The lake is one of the most important pilgrimage sites in North America. Every year since the end of the 19th century, thousands of pilgrims mainly from Canada and the United States have come to bathe and pray in the healing waters, according to Indigenous rites.

Hundreds of faithful, many of them Indigenous, fell silent as the pope, who has been suffering with knee pain, was wheeled carefully to the water's edge and prayed in silence there for several minutes.

He was then wheeled to a shrine, sprinkling some of those assembled with water he had blessed from the lake on the way, as Indigenous people drummed and chanted.

Lamenting the "terrible effects of colonization, the indelible pain of so many families, grandparents and children," Francis told those gathered for a liturgical celebration that their presence was "testimony of resilience and a fresh start."

"All of us, as (a) Church, now need healing: healing from the temptation of closing in on ourselves, of defending the institution rather than seeking the truth," the pope continued.

Tuesday marked the second day of what Francis has called a "penitential" journey, a major tour of Canada which he began Monday with the long-awaited apology to a gathering of Indigenous people in the community of Maskwacis, south of Edmonton.

From the late 1800s to the 1990s, Canada's government sent about 150,000 children into 139 residential schools run by the Church, where they were cut off from their families, language and culture.

Many were physically and sexually abused, and thousands are believed to have died of disease, malnutrition or neglect.

- 'Part of a process' -

For some, the healing had already begun.

Cindy Dearhead, a First Nations woman who was a student in one of the infamous schools, said she felt the pope's apology was "important."

"It was a long time coming, but finally a pope himself is finally acknowledging yes, I'm sorry," she told AFP at Lac Ste Anne.

"For those of us that suffered into generations of trauma, maybe we can have healing and can understand what our parents came through and maybe feel better."

But for many others that healing may well depend on what comes next.

"I think the apology has always been one thing, part of a process of reconciliation.
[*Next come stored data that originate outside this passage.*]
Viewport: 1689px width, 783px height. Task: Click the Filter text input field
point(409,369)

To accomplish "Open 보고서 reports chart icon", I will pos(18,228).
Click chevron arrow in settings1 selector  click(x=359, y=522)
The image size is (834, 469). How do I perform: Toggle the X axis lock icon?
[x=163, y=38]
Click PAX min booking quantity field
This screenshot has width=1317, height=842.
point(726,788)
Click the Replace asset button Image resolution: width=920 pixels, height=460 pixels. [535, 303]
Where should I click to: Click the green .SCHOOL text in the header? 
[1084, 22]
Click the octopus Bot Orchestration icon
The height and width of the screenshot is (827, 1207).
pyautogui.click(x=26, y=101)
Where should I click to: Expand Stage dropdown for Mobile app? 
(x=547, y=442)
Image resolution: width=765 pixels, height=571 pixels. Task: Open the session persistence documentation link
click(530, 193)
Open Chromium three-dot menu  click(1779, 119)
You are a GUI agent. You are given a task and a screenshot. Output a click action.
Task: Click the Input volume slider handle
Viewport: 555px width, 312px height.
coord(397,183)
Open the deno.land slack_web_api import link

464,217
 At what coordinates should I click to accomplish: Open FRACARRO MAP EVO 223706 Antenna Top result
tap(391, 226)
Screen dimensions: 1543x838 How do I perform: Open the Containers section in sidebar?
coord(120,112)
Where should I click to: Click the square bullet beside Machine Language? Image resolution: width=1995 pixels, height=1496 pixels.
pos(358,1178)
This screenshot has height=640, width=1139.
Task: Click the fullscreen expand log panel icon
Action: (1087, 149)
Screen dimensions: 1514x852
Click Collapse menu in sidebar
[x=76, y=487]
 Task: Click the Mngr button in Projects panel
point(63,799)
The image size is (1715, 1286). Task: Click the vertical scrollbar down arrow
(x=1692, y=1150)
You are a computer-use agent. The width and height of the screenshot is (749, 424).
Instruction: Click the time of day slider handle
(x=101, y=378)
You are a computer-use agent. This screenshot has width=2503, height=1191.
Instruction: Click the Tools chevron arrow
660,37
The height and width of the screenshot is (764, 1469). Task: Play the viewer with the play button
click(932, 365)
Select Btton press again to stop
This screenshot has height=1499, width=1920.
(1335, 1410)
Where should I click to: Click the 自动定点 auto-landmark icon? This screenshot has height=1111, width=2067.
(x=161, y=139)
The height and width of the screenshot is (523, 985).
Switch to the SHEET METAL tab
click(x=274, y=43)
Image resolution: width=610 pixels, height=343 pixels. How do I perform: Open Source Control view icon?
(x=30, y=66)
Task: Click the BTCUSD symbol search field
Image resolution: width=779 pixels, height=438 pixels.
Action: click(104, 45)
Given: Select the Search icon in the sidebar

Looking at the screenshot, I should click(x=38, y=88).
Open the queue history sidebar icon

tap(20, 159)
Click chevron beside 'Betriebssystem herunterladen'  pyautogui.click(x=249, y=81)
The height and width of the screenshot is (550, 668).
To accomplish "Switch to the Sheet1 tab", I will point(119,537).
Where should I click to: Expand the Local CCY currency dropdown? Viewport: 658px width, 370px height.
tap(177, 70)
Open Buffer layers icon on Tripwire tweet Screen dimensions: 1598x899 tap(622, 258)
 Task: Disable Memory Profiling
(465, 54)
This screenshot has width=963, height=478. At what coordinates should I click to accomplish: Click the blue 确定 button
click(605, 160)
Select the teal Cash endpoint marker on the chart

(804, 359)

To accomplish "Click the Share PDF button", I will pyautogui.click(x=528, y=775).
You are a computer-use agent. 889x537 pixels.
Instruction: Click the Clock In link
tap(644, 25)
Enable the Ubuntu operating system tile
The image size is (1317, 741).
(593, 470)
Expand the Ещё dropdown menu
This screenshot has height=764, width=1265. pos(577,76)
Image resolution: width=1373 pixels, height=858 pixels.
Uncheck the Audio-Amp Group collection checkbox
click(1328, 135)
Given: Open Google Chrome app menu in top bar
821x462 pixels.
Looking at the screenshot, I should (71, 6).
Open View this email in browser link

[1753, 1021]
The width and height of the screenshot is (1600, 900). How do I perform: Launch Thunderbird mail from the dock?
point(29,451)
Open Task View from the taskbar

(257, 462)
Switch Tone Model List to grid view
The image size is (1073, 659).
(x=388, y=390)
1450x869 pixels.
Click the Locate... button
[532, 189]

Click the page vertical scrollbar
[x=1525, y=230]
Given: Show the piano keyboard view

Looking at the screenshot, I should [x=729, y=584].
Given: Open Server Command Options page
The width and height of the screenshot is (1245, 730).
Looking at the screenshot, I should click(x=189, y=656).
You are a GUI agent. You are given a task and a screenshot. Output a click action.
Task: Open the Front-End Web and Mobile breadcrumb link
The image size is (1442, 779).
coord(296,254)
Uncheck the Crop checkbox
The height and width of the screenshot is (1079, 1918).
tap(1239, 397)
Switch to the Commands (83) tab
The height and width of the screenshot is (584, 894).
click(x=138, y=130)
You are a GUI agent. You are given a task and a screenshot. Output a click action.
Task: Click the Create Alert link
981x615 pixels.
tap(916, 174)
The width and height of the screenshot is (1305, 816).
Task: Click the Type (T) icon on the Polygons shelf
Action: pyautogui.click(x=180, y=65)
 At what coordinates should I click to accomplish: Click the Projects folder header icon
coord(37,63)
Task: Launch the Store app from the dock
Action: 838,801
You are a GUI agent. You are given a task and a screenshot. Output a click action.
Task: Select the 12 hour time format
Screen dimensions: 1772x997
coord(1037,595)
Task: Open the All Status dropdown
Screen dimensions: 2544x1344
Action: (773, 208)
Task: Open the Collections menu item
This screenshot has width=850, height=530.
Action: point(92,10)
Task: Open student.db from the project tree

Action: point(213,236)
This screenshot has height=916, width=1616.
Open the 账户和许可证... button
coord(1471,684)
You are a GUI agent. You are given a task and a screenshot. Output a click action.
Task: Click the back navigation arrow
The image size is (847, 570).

To me, the actions that need to come behind it are very important," said Chief Peter Powder of the Mikisew Cree First Nations.

At Lac Ste Anne, the leader of the world's 1.3 billion Catholics appeared tired and weakened by knee pain that has seen him use a wheelchair often in recent months.

His pilgrimage came hours after he delivered a mass to tens of thousands of people thronging a stadium in Edmonton, the capital of Alberta, one of the largest open-air events of his visit.

There he prayed for a "future in which the history of violence and marginalization suffered by our Indigenous brothers and sisters is never repeated."

At both events traditional music filled the air, while Indigenous people in the crowd were recognizable by their orange shirts -- intended to symbolize what they endured in the country's infamous residential schools.

Francis greeted the crowds both times -- in his wheelchair at the lake, and in the popemobile at the stadium -- kissing babies and blessing children.

- Generational trauma -

Since May 2021, more than 1,300 unmarked graves have been discovered at the sites of the former schools, sending shockwaves through Canada -- which has slowly begun to acknowledge this long, dark chapter in its history.

More than 4,000 children have been identified as dying in the schools, but the true toll is estimated to be at least 6,000.

The abuse created trauma for generations.

On Wednesday the pope will fly to Quebec City, before ending his trip on Friday in Iqaluit, capital of the northern territory of Nunavut and home to the largest Inuit population in Canada.

There he will meet again with former residential school students, before returning to Italy.